Shared Task at SIGTURK 2026 Workshop

Terminology-Aware Machine Translation for English–Turkish Scientific Texts

Today, English serves as the default language of science, leading to the creation of a vast body of scientific texts with specialized technical terminology in English. Domain experts play a crucial role—and ideally should be the primary decision-makers—in determining how scientific terms are translated into their native languages. In this work, we explore whether models can be developed to follow experts’ translation choices and automatically correct or post-edit translations accordingly.

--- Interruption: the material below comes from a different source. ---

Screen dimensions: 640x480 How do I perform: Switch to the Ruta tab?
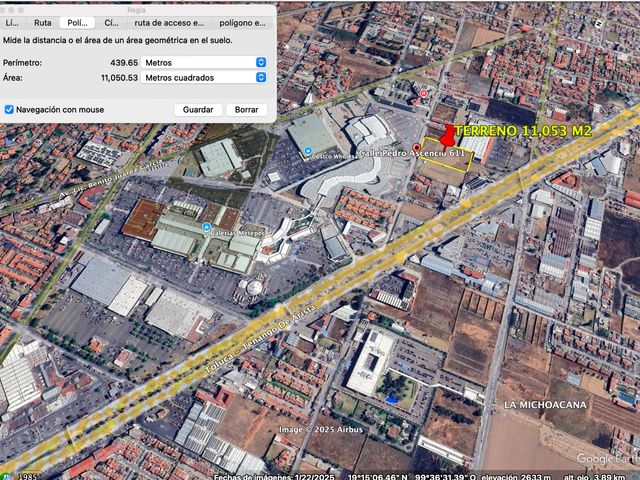click(42, 23)
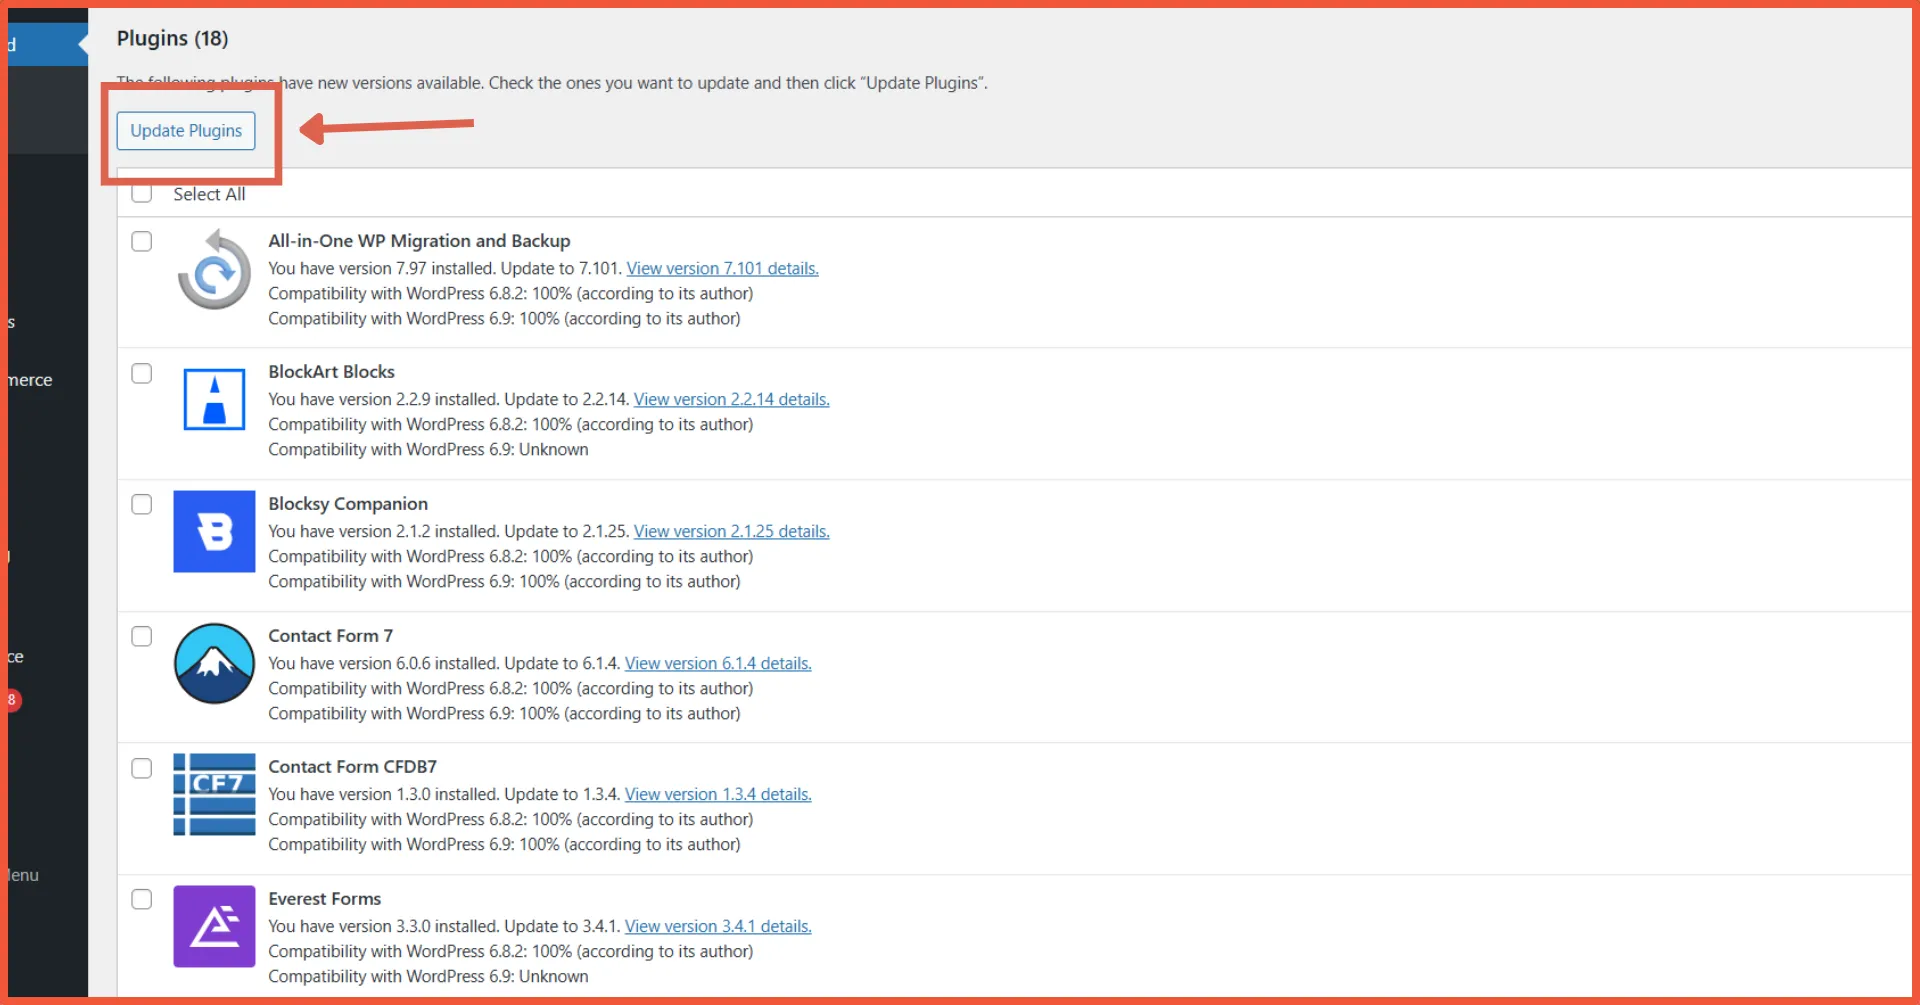Enable the Select All checkbox
1920x1005 pixels.
(x=141, y=193)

Subtask 1 – Term Detection

Before correcting the translation of technical terms, we must first be able to detect them. The initial task, therefore, is to accurately identify the boundaries of these terms. Given the paragraphs and the sentences, the model should fill the term_pairs with the detected terms. To support contextual understanding, we also provide the corresponding source and target paragraphs.

Data Format

Example JSON instance:

{
    "paragraph_id": 1,
    "sentence_id": 1,
    "source_paragraph": "Randomness is one of the most important parts of cryptography because key generation and the key itself depend on random values. In literature, there exist statistical randomness tests and test suites to evaluate the randomness of the cryptographic algorithm. Although there exist randomness tests, there is no mathematical evidence to prove that a sequence or a number is random. Therefore, it is vital to choose tests in the test suites due to independency and coverage of the tests used in the suites. Sensitivity of these tests to nonnandom data is also important. The tests should be classified to determine that tests are independent and wide.",
    "target_paragraph": "Rasgelelik kriptografinin en önemli kısımlarından biridir çünkü, anahtar üretimi ve anahtarın kendisi rastgele değerlere bağlıdır. Literatürde birçok istatistiksel rastgelelik testi ve bu testleri içeren test paketleri yer almaktadır. Buna rağmen bir dizinin veya bir sayının rastgele olduğunu gösterecek hiçbir matematiksel kanıt yoktur. Bundan dolayı bir istatistiksel test paketi oluştururken bu testlerin seçimi hayati bir önem taşımaktadır. Ayrıca bu testlerin rastgele olmayan verilere karşı duyarlılığı da çok önemlidir. İstatistiksel testlerin birbirinden bağımsız olduğunu ve kapsamının geniş olduğunu belirlemek için sınıflandırılması gerekmektedir.",
    "source_sentence": "Randomness is one of the most important parts of cryptography because key generation and the key itself depend on random values.",
    "target_sentence": "Rastgelelik kriptografinin en önemli kısımlarından biridir çünkü, anahtar üretimi ve anahtarın kendisi rastgele değerlere bağlıdır.",
    "term_pairs": [
        {
            "en": "Randomness",
            "en_start": 0,
            "en_end": 10,
            "tr": "Rastgelelik",
            "tr_start": 0,
            "tr_end": 11
        },
        {
            "en": "cryptography",
            "en_start": 49,
            "en_end": 61,
            "tr": "kriptografinin",
            "tr_start": 12,
            "tr_end": 26
        },
        {
            "en": "key generation",
            "en_start": 70,
            "en_end": 84,
            "tr": "anahtar üretimi",
            "tr_start": 66,
            "tr_end": 81
        },
        {
            "en": "key",
            "en_start": 70,
            "en_end": 73,
            "tr": "anahtar",
            "tr_start": 66,
            "tr_end": 73
        },
        {
            "en": "random values",
            "en_start": 114,
            "en_end": 127,
            "tr": "rastgele değerlere",
            "tr_start": 103,
            "tr_end": 121
        }
    ]
}

Evaluation

We use Precision, Recall, and micro/macro F1 to evaluate each direction separately. Evaluation is token-based: partial matches (e.g., detecting “key” instead of “key generation”) receive proportional credit. See the provided evaluation script for exact scoring details.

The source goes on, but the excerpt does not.